O espaço onde viveu seus últimos anos, em uma chácara nas proximidades do Posto do Leo, na saída para Juína, agora experimenta o silêncio deixado por sua ausência. O chapéu que tantas vezes protegeu o rosto do sol, o costume da montaria, os caminhos percorridos a cavalo e as histórias contadas entre amigos tornam-se lembranças preciosas de uma presença agradável.
Sua partida também desperta a memória de uma época que marcou o interior brasileiro. Cidão representava a figura do tropeiro raiz, daqueles que conduziam boiadas pelas estradas de chão, levantando a poeira que inspirou versos e canções sertanejas. Em suas lembranças permanecem o som forte e distante do berrante, as longas jornadas, as paradas para descanso e a tradicional “boia” compartilhada ao longo do caminho. Cenas que hoje pertencem cada vez mais à memória, mas que viverão através das histórias deixadas por homens como ele.
A dor da despedida é sentida especialmente pela família. "Foram 65 anos de convivência que vão fazer muita falta", resumiu um familiar, emocionado, ao Castanheira News.

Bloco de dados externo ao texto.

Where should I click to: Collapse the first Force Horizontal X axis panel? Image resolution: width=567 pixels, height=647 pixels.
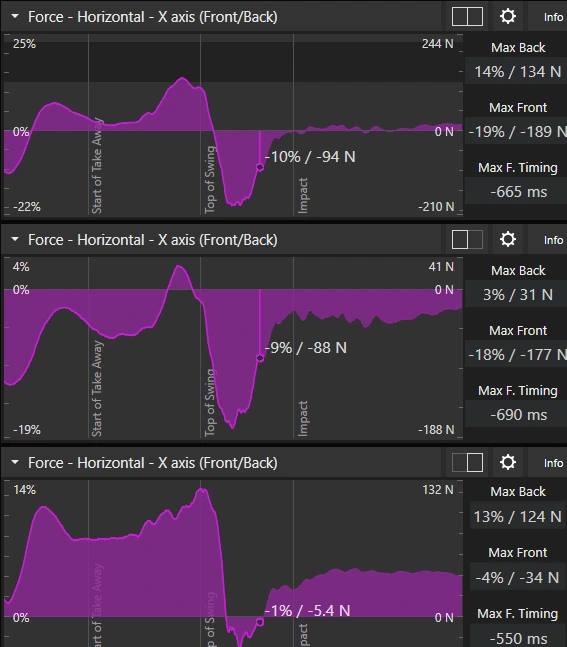[15, 17]
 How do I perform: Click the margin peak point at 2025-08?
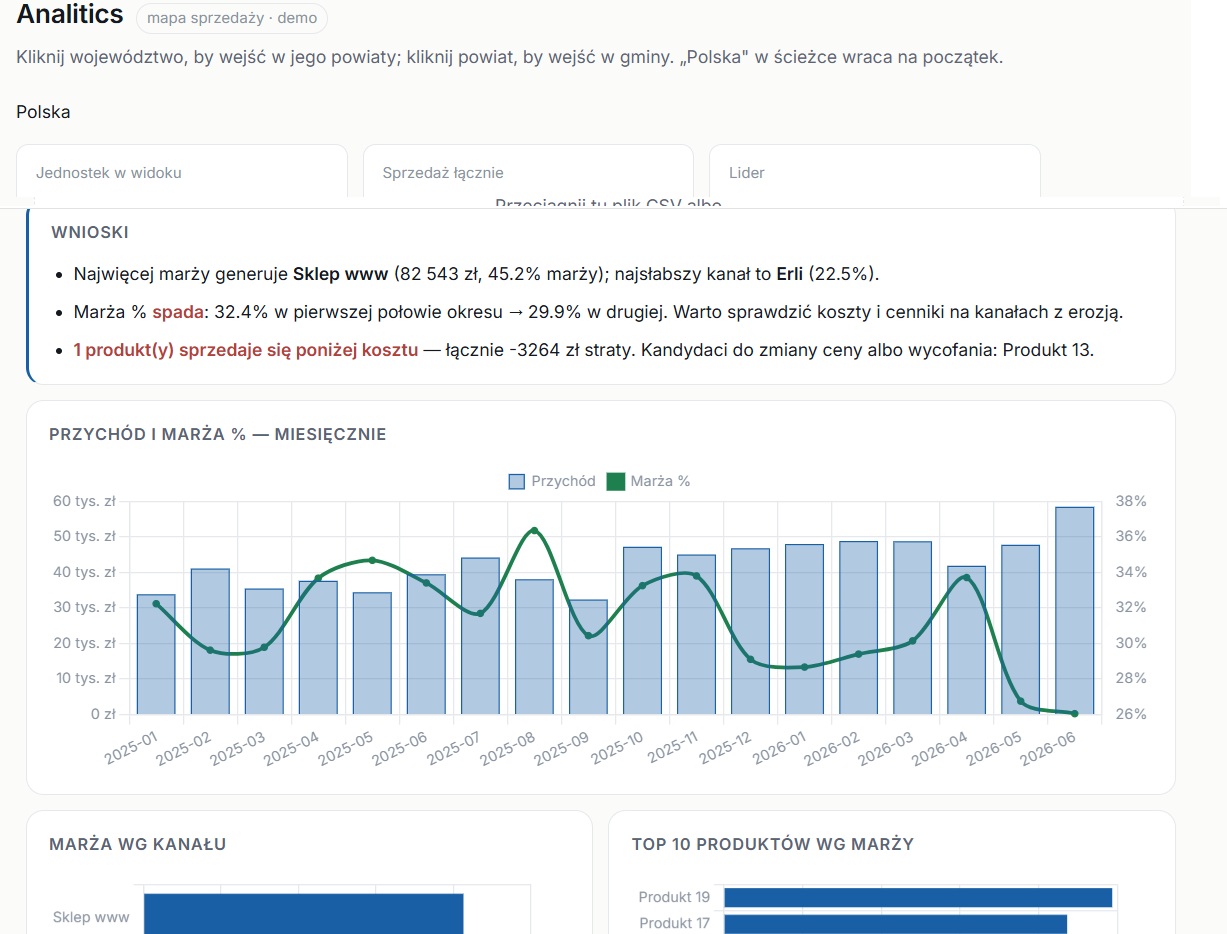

Cidão deixa a esposa, Vilma França de Jesus, seis filhos, nove netos e uma legião de amigos que guardarão para sempre sua lembrança. Mais do que um domador ou tropeiro, parte um homem que honrou suas origens, valorizou sua família e construiu uma trajetória digna de respeito.
A cerimônia de despedida acontece na Casa da Saudade. O sepultamento está previsto para as 17 horas desta quarta-feira, 8 de julho, sob os cuidados da Pax São José.
Hoje, o berrante silencia. A montaria descansa. A estrada segue seu curso. Mas a memória de Cidão continuará cavalgando pelos campos de Castanheira, onde seu nome permanecerá vivo no coração daqueles que tiveram o privilégio de conhecê-lo.